Political? That implies that there are two partisan sides to the question of sexual assault in the military: those who are for it and those against it. Criminalizing male sexuality? Only if you think that violating women is an inherent, immutable part of male sexuality, a claim that isn't held up by the evidence that the vast majority of men haven't raped anyone.
The evidence Taranto trots out for his claim that there is a "war on men" is a case in which two women accused a member of the Air Force, Capt. Matthew Herrera, of sexually assaulting them. A court-martial convicted Herrera of aggravated assault in the first case, but never mind that. Taranto employs a contradictory defense of Herrera, managing to imply both that the victims were lying and that they deserved to be assaulted because of poor choices, such as the alleged victim who "voluntarily accompanied" the accused to his bedroom and the alleged victim who was seen "asleep with her head on Capt. Herrera's shoulder."
He then proceeds to equate the choice to be alone with a man with the choice to force yourself on an unwilling woman:
It's fair to say that Capt. Herrera seems to have a tendency toward sexual recklessness. Perhaps that makes him unsuitable to serve as an officer in the U.S. Air Force. But his accusers acted recklessly too. The presumption that reckless men are criminals while reckless women are victims makes a mockery of any notion that the sexes are equal.
Because that's what Taranto really cares about: equality.
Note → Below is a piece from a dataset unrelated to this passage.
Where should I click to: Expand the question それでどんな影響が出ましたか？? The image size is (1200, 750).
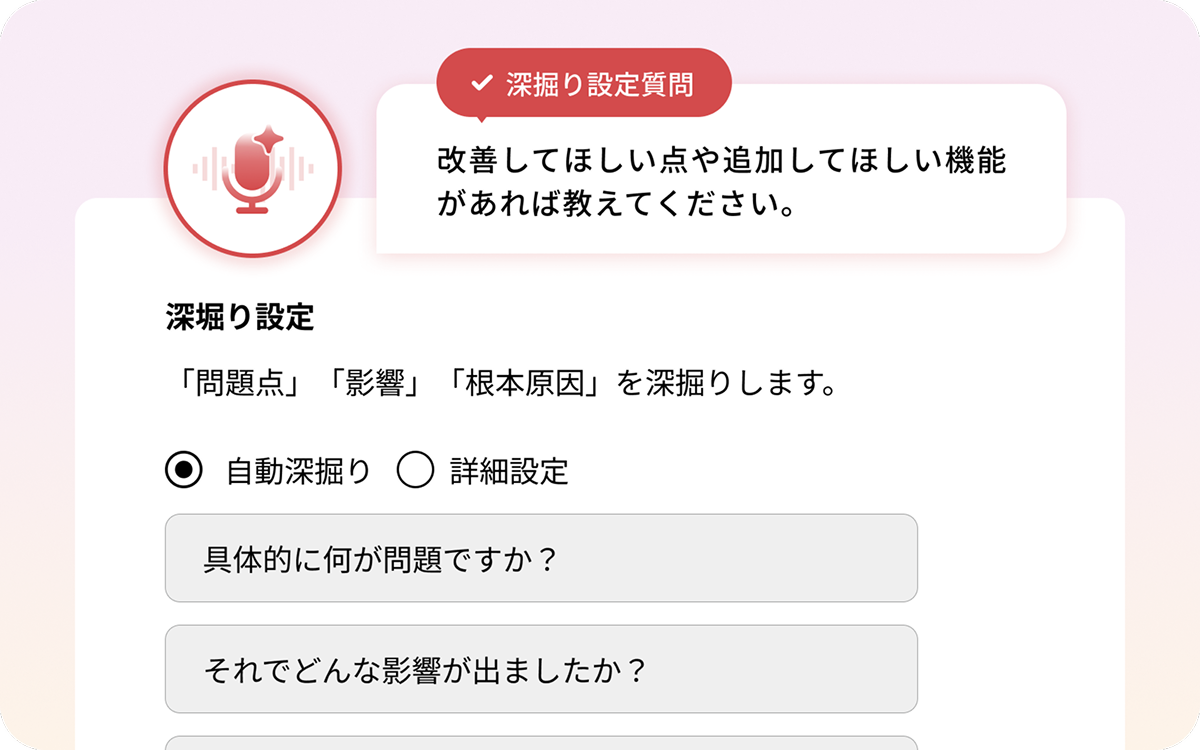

If all that the alleged victims were accusing Herrera of were "reckless" behavior, then this wouldn't be an issue. They are, instead, accusing him of sexual assault. As for the "reckless" behavior of the accusers, here is how Taranto himself describes it: One woman drifted off while drunk in the back seat of a car that had a sober designated driver, and the other allowed herself to be alone with a man she was on a date with. Apparently, in Taranto's world, women should treat ordinary socializing with men as a dangerous activity like skydiving without a parachute.
Taranto’s not the only public figure to go full “she was asking for it” this week. None other than Serena Williams had this to say to Rolling Stone about the Steubenville, Ohio, rape case:
Do you think it was fair, what they got? They did something stupid, but I don't know. I'm not blaming the girl, but if you're a 16-year-old and you're drunk like that, your parents should teach you: Don't take drinks from other people. She's 16, why was she that drunk where she doesn't remember? It could have been much worse. She's lucky. Obviously, I don't know, maybe she wasn't a virgin, but she shouldn't have put herself in that position, unless they slipped her something, then that's different.
But back to Taranto, whose deep concern that opponents of forced sexual activity are attacking "male sexuality" translates to rather less regard for female sexuality. When asked what's wrong with "contemporary feminism" in a video accompanying the article, Taranto says:
Well, that's too long to go into now, the question of what's wrong with that, but in addition they wanted sexual freedom. Well, what is female sexual freedom? It means, for this woman, that she had the freedom to get drunk and to get in the back seat of the car with this guy.
And apparently this creates too much temptation for men to assault, which gets them in trouble at their jobs. For shame, women, for shame.